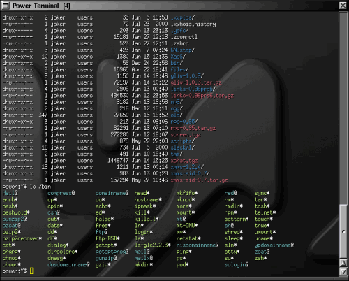This screenshot has height=281, width=349.
Task: Click the screen.tgz archive entry
Action: [x=186, y=135]
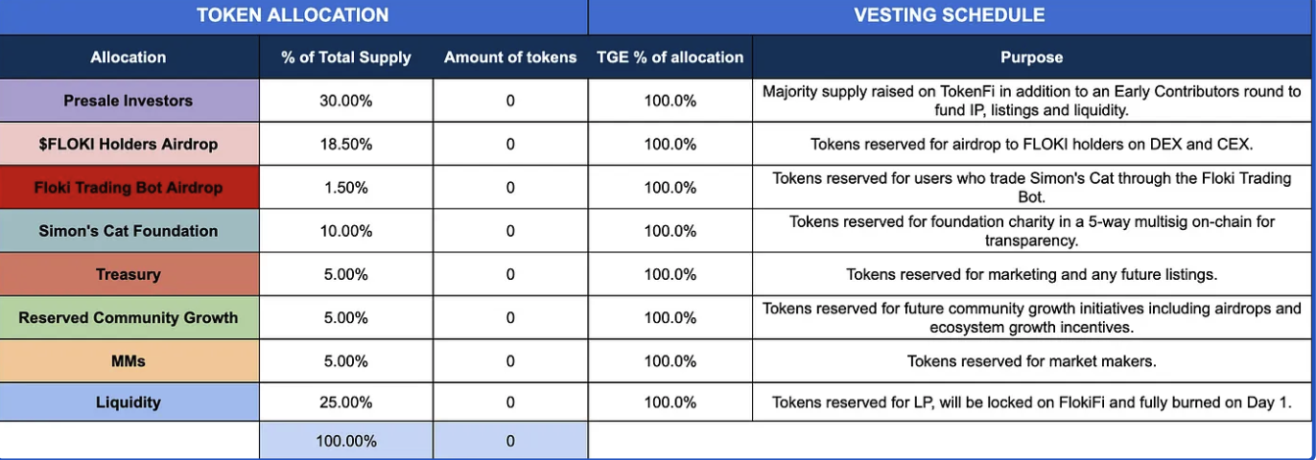Click the green Reserved Community Growth cell
This screenshot has width=1316, height=460.
(129, 317)
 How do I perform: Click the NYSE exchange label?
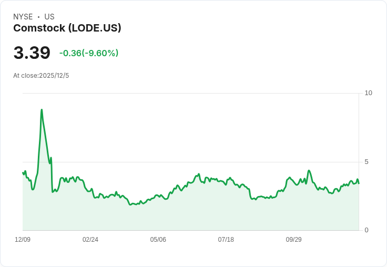click(23, 17)
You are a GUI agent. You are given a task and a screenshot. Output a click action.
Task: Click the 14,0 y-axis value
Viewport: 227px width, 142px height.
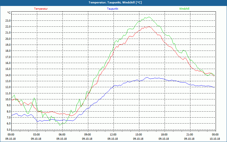pos(8,75)
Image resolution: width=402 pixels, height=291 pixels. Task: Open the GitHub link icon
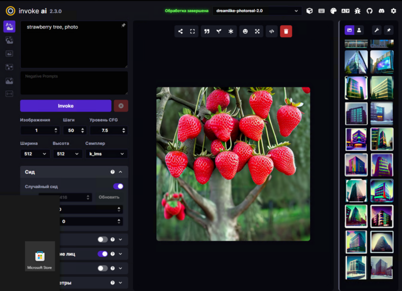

******

§ Task to carry out
Swap "NYSE" for "NASDAQ" and write out all the records again with nothing else altered. Leave the pictures out.

§ Complete response
This screenshot has height=281, width=349.
Task: Click the screen.tgz archive entry
Action: [x=186, y=135]
Click the green Reserved Community Growth cell
This screenshot has width=1316, height=460.
(129, 317)
 How do I perform: Click the NASDAQ exchange label?
click(23, 17)
You are a GUI agent. You are given a task and a screenshot. Output a click action.
Task: Click the 14,0 y-axis value
Viewport: 227px width, 142px height.
pos(8,75)
Image resolution: width=402 pixels, height=291 pixels. Task: Open the GitHub link icon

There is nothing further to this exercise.